Line 3 is the single largest project in Enbridge’s history—with the cancellation of Energy East and uncertain financial backing of Kinder Morgan and Keystone XL, Line 3 is a fight that will cripple the industry while changing the narrative of Indigenous peoples within mainstream society.

The existing Line 3 is an Enbridge pipeline that transports tar sands crude oil from Hardisty, Alberta to Superior, Wisconsin, spanning Northern Minnesota and crossing Leech Lake and Fon du Lac reservations and the 1855, 154 and 1842 treaty areas.

Costing $7.5 billion, the proposed new Line 3 would be the largest project in Enbridge’s history and one of the largest crude oil pipelines in the world, carrying up to 915,000 barrels per day of one of the dirtiest fuels on earth: crude tar sands.

In a public relations spin, Enbridge calls the new Line 3 a “replacement.” The truth is that the proposed pipeline is larger, transports a higher volume of crude oil, and operates in a completely new corridor. Proposed plans include the construction of 330 miles of new 36-inch diameter pipeline to replace 282 miles of the existing 34-inch Line 3 pipeline in Minnesota.

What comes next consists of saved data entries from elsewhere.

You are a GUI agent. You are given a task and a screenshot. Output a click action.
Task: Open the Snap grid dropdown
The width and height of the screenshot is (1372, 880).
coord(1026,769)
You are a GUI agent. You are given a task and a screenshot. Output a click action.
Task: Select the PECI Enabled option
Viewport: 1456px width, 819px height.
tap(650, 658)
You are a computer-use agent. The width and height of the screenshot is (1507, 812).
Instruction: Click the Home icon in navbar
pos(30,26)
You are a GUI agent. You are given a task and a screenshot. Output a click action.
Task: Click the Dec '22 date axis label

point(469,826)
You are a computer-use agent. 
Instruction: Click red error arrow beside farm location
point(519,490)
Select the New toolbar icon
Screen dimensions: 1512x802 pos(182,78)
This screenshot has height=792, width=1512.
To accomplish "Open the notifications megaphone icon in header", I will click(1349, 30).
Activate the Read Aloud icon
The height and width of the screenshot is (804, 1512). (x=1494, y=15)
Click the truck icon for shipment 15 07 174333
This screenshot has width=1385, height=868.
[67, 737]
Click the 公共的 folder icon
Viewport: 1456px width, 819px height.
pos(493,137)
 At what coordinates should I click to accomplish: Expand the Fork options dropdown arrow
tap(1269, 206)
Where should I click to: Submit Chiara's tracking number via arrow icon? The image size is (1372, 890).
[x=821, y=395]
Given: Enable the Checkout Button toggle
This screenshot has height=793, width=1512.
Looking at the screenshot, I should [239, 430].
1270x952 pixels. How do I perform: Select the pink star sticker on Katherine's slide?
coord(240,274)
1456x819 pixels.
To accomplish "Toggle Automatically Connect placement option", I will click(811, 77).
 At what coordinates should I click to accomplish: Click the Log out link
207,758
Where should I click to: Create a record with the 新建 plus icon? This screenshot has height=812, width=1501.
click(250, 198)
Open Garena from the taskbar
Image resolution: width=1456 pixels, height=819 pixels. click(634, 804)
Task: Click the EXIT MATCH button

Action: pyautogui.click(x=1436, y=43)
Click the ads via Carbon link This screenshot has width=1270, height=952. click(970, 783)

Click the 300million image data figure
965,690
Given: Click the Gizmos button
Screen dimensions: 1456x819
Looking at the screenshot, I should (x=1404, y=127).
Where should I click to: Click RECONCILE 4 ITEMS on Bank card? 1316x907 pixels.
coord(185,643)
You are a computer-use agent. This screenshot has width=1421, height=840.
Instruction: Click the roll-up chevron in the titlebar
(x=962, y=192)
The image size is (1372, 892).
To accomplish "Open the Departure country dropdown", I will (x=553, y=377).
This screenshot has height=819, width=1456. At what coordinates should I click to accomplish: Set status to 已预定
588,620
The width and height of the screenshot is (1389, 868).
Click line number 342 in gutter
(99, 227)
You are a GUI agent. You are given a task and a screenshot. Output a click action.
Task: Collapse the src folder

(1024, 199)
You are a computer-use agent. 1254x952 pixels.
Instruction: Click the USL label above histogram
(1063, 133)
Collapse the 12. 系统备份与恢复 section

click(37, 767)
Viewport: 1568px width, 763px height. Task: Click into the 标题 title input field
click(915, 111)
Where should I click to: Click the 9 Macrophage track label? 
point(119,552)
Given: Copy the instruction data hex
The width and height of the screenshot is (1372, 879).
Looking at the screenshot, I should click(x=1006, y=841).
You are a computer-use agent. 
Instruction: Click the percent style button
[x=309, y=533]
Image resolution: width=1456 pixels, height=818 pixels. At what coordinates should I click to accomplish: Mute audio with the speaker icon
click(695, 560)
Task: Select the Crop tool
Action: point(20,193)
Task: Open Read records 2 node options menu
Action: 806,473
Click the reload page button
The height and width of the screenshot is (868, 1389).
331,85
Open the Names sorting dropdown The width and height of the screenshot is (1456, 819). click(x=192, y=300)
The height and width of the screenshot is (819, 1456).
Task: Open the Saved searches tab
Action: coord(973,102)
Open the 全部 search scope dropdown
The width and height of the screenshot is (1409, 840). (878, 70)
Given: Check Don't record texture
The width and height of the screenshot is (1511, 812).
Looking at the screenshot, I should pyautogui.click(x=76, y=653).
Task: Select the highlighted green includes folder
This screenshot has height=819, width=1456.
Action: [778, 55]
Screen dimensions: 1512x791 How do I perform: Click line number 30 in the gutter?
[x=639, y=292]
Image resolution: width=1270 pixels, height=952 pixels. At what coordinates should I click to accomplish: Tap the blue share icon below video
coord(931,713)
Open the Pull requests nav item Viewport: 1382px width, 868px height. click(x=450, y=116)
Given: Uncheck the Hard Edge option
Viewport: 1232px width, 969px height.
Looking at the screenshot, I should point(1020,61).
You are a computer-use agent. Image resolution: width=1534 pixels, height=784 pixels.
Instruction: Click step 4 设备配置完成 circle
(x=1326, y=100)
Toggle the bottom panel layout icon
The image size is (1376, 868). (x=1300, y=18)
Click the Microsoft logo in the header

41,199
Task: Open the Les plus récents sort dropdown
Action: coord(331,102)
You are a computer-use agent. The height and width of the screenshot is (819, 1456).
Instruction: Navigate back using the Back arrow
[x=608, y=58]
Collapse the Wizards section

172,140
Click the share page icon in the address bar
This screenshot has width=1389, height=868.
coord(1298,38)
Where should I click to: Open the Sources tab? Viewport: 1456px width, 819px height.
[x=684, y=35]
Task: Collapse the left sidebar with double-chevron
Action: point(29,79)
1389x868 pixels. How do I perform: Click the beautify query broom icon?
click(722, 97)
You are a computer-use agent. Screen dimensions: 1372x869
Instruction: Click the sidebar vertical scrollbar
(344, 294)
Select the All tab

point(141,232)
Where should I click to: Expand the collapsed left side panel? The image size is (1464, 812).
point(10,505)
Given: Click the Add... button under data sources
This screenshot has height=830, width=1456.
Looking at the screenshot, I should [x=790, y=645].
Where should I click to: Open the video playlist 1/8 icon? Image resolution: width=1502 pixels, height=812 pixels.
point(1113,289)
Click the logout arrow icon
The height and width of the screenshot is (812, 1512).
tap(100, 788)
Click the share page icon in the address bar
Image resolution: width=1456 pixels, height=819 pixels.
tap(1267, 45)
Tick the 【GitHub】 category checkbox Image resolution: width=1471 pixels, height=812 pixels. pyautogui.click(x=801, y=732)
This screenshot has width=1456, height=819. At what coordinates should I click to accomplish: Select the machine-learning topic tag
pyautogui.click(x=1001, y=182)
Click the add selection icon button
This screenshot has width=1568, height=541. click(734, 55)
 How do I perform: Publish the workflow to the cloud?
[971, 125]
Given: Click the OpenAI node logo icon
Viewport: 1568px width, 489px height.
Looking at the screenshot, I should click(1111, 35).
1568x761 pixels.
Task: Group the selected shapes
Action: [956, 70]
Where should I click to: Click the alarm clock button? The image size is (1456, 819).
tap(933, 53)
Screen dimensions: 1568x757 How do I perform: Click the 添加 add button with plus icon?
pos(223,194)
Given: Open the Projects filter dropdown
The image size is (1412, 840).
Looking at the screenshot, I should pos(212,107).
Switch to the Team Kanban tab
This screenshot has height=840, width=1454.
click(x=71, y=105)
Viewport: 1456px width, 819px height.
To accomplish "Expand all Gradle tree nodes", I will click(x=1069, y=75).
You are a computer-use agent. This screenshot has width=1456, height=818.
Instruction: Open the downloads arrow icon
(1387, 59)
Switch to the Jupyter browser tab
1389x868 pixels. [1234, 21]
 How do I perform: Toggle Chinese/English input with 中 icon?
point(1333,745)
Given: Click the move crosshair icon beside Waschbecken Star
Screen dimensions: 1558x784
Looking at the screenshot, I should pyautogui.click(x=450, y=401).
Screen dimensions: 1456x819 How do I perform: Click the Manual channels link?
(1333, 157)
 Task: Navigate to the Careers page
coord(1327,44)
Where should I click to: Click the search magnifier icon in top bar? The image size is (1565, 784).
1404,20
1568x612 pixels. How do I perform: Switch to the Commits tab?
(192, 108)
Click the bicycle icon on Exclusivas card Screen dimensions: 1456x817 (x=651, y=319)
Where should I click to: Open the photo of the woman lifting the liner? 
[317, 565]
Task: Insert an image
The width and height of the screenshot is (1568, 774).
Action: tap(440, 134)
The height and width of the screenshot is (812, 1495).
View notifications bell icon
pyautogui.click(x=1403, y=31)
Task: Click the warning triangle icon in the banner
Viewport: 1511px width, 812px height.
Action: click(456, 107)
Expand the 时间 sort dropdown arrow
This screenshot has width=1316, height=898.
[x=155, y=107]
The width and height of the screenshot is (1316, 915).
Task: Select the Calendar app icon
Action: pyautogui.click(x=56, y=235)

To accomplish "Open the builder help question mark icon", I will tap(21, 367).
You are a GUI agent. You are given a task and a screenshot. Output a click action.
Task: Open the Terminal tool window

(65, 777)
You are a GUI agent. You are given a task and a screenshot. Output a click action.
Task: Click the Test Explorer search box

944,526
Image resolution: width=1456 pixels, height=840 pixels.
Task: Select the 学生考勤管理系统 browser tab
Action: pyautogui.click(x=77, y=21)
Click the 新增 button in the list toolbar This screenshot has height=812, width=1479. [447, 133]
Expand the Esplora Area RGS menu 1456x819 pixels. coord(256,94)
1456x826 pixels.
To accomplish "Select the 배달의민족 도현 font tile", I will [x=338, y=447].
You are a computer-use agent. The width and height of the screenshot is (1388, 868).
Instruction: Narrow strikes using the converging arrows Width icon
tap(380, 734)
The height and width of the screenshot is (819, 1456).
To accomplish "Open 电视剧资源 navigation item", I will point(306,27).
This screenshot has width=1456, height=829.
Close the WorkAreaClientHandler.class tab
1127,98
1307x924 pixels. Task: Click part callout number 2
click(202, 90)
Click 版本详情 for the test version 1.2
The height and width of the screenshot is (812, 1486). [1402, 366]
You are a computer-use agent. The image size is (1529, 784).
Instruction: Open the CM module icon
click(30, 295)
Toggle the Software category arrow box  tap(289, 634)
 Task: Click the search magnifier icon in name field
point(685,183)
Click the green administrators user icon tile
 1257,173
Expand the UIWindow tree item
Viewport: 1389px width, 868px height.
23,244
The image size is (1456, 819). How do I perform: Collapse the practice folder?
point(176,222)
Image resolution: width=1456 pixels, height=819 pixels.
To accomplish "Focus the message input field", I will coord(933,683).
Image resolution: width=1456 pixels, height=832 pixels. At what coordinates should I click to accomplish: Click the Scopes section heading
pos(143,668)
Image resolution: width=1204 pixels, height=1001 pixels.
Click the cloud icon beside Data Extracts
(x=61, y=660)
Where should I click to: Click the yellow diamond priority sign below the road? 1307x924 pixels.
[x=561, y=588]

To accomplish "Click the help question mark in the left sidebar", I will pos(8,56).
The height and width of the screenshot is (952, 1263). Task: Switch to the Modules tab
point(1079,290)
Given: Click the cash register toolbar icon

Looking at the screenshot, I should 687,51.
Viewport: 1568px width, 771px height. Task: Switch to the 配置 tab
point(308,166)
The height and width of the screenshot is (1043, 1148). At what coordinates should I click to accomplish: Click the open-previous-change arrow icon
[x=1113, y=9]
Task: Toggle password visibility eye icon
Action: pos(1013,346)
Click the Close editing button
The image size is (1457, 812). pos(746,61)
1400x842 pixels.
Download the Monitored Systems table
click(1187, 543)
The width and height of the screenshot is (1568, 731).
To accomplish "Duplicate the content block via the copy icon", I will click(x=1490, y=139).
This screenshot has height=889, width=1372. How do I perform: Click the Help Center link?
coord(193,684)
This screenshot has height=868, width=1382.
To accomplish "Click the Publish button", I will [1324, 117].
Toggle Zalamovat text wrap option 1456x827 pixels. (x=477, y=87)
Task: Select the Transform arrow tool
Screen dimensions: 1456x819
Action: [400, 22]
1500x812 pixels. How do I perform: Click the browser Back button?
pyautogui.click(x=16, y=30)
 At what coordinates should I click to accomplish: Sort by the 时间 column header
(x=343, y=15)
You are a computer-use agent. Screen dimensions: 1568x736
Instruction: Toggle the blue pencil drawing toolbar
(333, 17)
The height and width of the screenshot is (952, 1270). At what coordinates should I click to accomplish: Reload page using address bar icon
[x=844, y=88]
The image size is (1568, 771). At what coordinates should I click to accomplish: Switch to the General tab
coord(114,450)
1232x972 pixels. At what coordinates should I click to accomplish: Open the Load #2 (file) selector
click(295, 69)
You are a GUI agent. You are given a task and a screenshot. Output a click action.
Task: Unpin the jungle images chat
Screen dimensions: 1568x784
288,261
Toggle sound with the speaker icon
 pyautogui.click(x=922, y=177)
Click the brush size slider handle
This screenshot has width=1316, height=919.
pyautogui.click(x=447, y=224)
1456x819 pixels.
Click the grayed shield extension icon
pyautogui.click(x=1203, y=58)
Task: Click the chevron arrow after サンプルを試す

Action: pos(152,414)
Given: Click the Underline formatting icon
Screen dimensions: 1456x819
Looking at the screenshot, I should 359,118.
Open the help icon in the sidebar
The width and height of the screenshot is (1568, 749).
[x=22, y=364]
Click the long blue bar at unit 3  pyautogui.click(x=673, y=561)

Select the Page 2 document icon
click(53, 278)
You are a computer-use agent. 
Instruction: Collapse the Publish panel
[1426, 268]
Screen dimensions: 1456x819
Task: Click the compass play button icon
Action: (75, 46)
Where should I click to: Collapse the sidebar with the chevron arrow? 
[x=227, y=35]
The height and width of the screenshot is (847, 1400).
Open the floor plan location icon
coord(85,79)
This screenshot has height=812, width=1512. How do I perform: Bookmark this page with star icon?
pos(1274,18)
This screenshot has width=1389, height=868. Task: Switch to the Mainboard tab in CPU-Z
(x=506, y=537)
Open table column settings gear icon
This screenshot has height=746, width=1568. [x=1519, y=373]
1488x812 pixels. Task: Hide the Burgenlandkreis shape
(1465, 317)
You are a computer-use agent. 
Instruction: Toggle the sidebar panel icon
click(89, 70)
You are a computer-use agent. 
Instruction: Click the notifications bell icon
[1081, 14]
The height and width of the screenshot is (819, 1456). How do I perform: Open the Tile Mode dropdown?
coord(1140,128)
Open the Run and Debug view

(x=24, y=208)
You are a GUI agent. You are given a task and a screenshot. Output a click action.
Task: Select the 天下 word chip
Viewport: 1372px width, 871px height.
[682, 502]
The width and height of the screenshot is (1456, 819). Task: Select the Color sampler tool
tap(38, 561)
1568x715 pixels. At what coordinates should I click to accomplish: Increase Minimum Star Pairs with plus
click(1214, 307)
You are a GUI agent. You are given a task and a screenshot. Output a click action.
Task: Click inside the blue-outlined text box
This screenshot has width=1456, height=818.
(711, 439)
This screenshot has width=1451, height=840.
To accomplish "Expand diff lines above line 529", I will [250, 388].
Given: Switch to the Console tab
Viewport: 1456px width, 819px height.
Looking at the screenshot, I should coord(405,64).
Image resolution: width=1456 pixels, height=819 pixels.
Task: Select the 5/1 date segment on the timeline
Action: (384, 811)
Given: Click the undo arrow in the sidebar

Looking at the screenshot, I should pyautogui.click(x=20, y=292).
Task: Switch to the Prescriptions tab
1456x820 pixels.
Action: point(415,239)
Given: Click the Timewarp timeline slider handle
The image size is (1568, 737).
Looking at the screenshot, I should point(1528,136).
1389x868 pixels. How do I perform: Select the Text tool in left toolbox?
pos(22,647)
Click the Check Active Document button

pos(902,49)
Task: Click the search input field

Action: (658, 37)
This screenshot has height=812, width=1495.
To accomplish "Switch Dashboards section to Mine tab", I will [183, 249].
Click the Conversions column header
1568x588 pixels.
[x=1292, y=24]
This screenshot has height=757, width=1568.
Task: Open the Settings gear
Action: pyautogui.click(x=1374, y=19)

The proposed new route endangers the Great Lakes, home to one fifth of the world’s fresh water. It also threatens critical resources on Ojibwe treaty lands, where tribal members retain the rights to hunt, fish, gather, hold ceremony, and travel. It is our responsibility as water protectors to prevent this.


Project Status Updates

  • As of October 2020, the PUC has (re)approaved the $2.6 billion new line 3 project, though Enbridge is still awaiting other state and federal permits. The original pipeline is oeprating at just 51% of capacity.
  • As of July 2020, the canadian portion was in-service, while the U.S. north dakota & minnesota section is in pre-construction phase. An excellent time for intervention.